Under the guidelines, the program pays for all infected Medicaid patients with moderate-to-advanced liver fibrosis, cirrhosis or cancer of the liver, and those with certain complications, including HIV, diabetes and kidney disease.
“The advocacy community is really with us on this,” Scrase said. “They understand that we don’t have all the money in the world here in New Mexico and we need to go step by step.”
The per-treatment cost has declined in two years, from $83,819 in 2014 to $56,014 this year, according to HSD data.
Scrase attributed the lower cost to contracts negotiated by the MCOs and the introduction of new hepatitis C drugs, which has increased competition between drugmakers.
The guidelines also call for enhanced screening to identify people with hepatitis C. Up to half of all Americans infected with the virus do not know they have it, Scrase said.
Anyone born from 1945 to 1965 or who has nonprofessional tattoos or a history of injection drug use should be screened. Baby boomers are the primary risk group for hepatitis C.

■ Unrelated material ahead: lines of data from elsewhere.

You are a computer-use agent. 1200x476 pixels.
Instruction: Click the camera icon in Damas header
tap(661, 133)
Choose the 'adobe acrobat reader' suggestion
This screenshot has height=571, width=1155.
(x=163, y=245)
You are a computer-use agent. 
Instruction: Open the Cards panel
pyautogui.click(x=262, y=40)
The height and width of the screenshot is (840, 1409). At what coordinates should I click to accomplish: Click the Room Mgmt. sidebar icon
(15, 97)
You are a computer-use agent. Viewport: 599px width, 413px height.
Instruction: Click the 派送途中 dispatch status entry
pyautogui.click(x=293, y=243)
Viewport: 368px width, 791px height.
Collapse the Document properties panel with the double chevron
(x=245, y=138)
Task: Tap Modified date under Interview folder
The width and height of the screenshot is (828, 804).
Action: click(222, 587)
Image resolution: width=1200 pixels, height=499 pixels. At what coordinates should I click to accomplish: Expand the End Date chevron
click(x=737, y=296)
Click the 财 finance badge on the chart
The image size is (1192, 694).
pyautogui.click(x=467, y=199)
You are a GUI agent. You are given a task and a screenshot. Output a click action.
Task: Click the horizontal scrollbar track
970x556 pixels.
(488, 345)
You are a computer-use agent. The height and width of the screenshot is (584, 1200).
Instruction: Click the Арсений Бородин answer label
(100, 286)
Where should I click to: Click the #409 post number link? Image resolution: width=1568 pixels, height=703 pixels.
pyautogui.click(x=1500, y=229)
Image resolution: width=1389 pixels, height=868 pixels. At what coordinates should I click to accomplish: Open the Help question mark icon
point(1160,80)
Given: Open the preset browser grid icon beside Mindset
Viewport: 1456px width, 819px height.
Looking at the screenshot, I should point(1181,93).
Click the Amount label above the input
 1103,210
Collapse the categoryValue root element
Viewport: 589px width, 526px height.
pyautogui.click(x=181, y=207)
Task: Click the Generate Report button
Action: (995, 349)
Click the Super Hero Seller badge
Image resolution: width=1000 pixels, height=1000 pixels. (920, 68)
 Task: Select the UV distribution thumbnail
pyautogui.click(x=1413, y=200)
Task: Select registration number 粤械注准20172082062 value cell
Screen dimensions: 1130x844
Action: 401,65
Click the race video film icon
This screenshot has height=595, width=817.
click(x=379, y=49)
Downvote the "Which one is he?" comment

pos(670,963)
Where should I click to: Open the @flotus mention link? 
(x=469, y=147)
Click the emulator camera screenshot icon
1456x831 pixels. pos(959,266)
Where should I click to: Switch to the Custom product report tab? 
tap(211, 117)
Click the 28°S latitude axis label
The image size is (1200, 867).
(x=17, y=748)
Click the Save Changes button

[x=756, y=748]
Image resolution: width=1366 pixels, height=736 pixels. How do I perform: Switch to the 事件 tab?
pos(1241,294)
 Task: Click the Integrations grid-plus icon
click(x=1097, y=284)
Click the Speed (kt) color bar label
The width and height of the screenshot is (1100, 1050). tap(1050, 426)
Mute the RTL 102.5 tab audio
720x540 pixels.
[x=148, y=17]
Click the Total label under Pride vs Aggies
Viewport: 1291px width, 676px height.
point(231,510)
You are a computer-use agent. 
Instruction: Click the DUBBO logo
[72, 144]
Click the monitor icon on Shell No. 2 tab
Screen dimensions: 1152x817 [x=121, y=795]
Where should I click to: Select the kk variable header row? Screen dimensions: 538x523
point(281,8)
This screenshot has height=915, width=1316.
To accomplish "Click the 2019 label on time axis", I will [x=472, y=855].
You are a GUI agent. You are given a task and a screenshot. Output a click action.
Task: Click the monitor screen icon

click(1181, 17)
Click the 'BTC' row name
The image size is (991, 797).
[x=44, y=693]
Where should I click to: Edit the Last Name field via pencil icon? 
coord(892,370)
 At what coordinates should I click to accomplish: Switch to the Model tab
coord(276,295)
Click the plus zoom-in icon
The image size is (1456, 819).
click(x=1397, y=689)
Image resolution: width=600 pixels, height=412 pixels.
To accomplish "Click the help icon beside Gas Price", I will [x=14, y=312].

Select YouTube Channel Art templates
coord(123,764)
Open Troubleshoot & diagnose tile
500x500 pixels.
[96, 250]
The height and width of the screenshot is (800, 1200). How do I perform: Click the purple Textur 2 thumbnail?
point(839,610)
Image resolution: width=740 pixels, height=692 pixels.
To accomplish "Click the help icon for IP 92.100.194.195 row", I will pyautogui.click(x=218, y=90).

“People not knowing they have it is the biggest obstacle to treating everybody,” Scrase said.
New Mexico agencies also operate programs intended to prevent the spread of hepatitis C, including the Department of Health’s needle-exchange program and education programs for state prison inmates.
But Medicaid and the Corrections Department are not the only state programs affected.
The drugs have also driven up prescription costs for seven health insurance plans that cover public employees and retirees.
Hepatitis C drug costs for publicly funded insurance plans have more than quadrupled in two years, from $2.97 million in 2014 to $12.2 million in fiscal year 2016, which ended June 30, according to the LFC report.
Those agencies provide health insurance for public employees and retirees, including Albuquerque Public Schools, the University of New Mexico and UNM Hospital.
Hepatitis C drugs aren’t the only cause of soaring drug costs.
Spending climbed 50 percent for generic drugs and 64 percent for brand-name drugs during that period.
But “specialty drugs” such as those used to treat hepatitis C have experienced the steepest price spike in prescription drugs. Specialty drugs are used to treat complex diseases such as cancer, hepatitis C and multiple sclerosis.
New Mexico’s cost for specialty drugs increased 212 percent in two years, from $37 million in 2014 to $115 million in 2016, the report said, based on responses from state agencies.
“Specialty drugs are a key cost driver,” the report said. “As a class, specialty drugs are not new, but there are more of them today.”